Text shown:
[BEGIN]

Allison: About 12-and-a-half.
St. James: So as you were growing up, first of all you met a lot of his friends and associates in the music business, but you also brought in your own influences – maybe a little more of a rock influence.
Allison: Yeah, I studied my dad first along with people like Muddy Waters, all the King’s, and later on I had the chance of working with the queen of the blues Koko Taylor, backing her for three years. Even through her I had the chance to meet more musicians like Stevie Ray and actually go on tour with Stevie Ray Vaughan and Johnny Winter, where I kinda picked up my slide technique.
I walked right into that circle of the creators of music. And also, being the baby of nine kids, we had all kinds of music in the house, not just blues. We basically come from the church so we had gospel, jazz, rock, funk. And basically what Bernard Allison is doing now, playing what I was brought up on in the household.
St. James: When did you tour with Stevie Ray Vaughan?
Allison: There would always be like package tours with Koko Taylor. I remember playing Chicago, in fact at the Chicago Blues Festival or the Handy Award festival where the Blues Explosion won a Handy, a Grammy, actually for that album with Stevie, Koko. We were all in the show together. Stevie had been good friends with my dad for years. He knew me way before I even started playing. The minute we hooked up, and he realized who I was, we became like brothers and stayed in touch. I’d go join him or vice versa he’d come somewhere I was playing and sit in and say let’s jam.
St. James: You played with Koko Taylor right out of high school didn’t you?
Allison: Yeah, like four days out of high school I got the call from Koko saying, ‘I’d like you to become a member of the Blues Machine.’ I knew at that time there were so many more guitar players out there that were more qualified for her and I was like, ‘Why me?’Apparently her and my dad had talked and he said, ‘Once he gets out of school, I’m going to be in Europe during this period, so if you have faith in his playing, take him out and teach him the rules of the road basically.’ Koko’s a sweetheart, I just had the chance to open up for her last week, at the Philadelphia Blues Festival, and we started talking about the old times. She’s like my second mother basically, and I was too young to be in the clubs then so she was like my legal guardian on the road.
St. James: What kind of stuff did you learn from playing with her band musically?
Allison: I think more or less to be a rhythm player and learn how to follow someone ’cause learning, I always played by myself, and I kind of got a couple groups together during school but never really played out or anything. Just to be able to back someone and I think if I didn’t do that then, I probably wouldn’t have any knowledge of rhythm now, for the fact that I would just be concentrating on singing and soloing. I think that’s the most influential thing that I learned from Koko.
St. James: She plays a lot of tunes in her repertoire, I’m sure, that are blues standards. Did you learn a variety of chord progressions that you have since then built your music upon?
Allison: Basically with Koko, it was kind of simple for me. It was your traditional rhythm and blues plus blues patterns, 12-bar blues. There are a couple of her trademark songs, like “Wang Dang Doodle,” where each guitar player actually has a part to play, like one’s playing the actual bass line with the bassist. I was actually playing the charm part that Buddy [Guy] actually recorded, so that was something different for me cause that was the only thing I had to play in the song. So I thought what do I do for the rest of the song? I kind of danced and waited ’til my part came along. And actually she showed me that part ’cause that was the only part Buddy played on the record, which is actually the hook of the song. So, we had the two guitar players where, that’s kind of impossible to do both, so you had the continuous part.

[END]

Data entries:
[BEGIN]

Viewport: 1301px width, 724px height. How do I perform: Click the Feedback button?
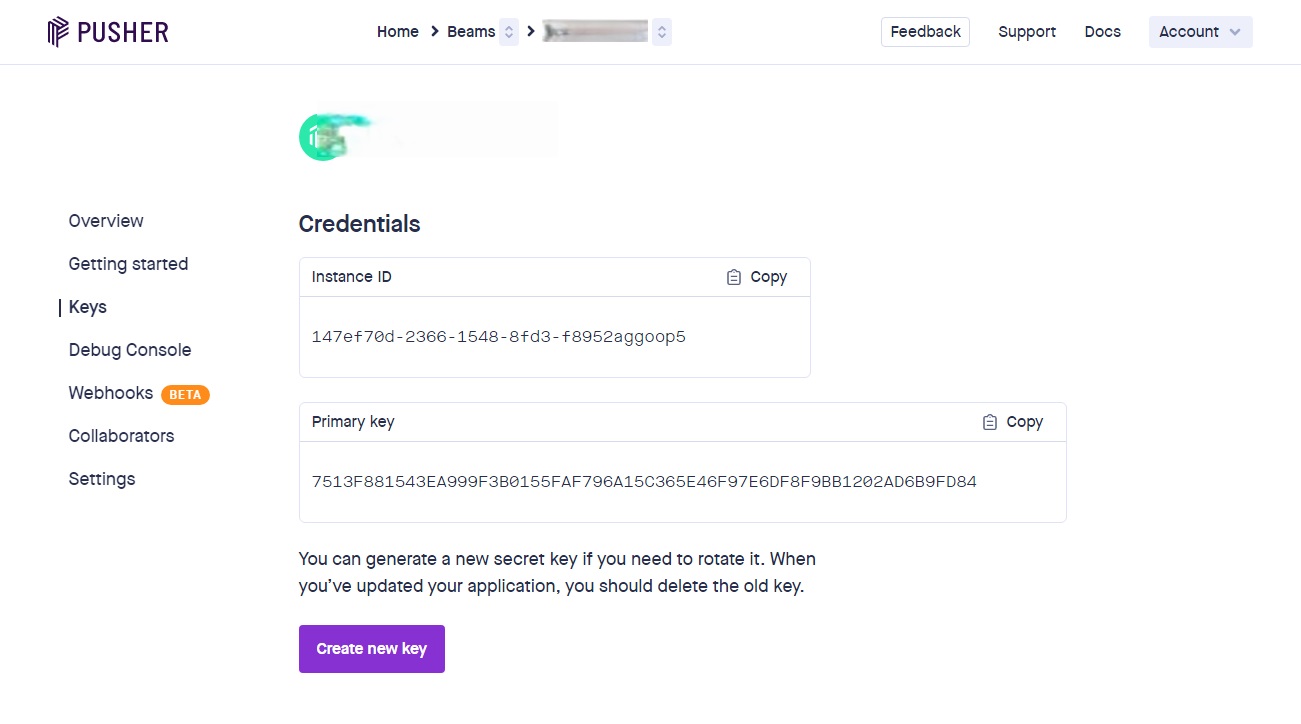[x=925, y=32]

[END]
[BEGIN]

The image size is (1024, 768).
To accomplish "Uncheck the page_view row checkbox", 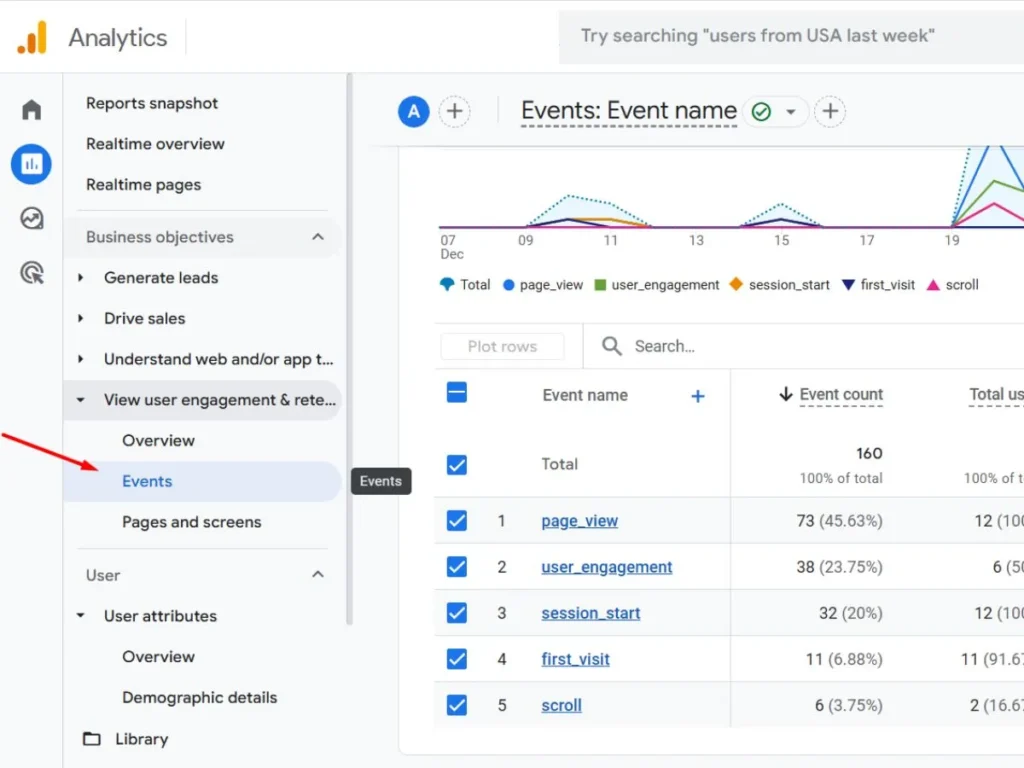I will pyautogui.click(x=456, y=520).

[END]

Brief: What does the interview say from "St. James: What" down to "your music upon?"? Return everything in that span word for word.

Final answer:
St. James: What kind of stuff did you learn from playing with her band musically?
Allison: I think more or less to be a rhythm player and learn how to follow someone ’cause learning, I always played by myself, and I kind of got a couple groups together during school but never really played out or anything. Just to be able to back someone and I think if I didn’t do that then, I probably wouldn’t have any knowledge of rhythm now, for the fact that I would just be concentrating on singing and soloing. I think that’s the most influential thing that I learned from Koko.
St. James: She plays a lot of tunes in her repertoire, I’m sure, that are blues standards. Did you learn a variety of chord progressions that you have since then built your music upon?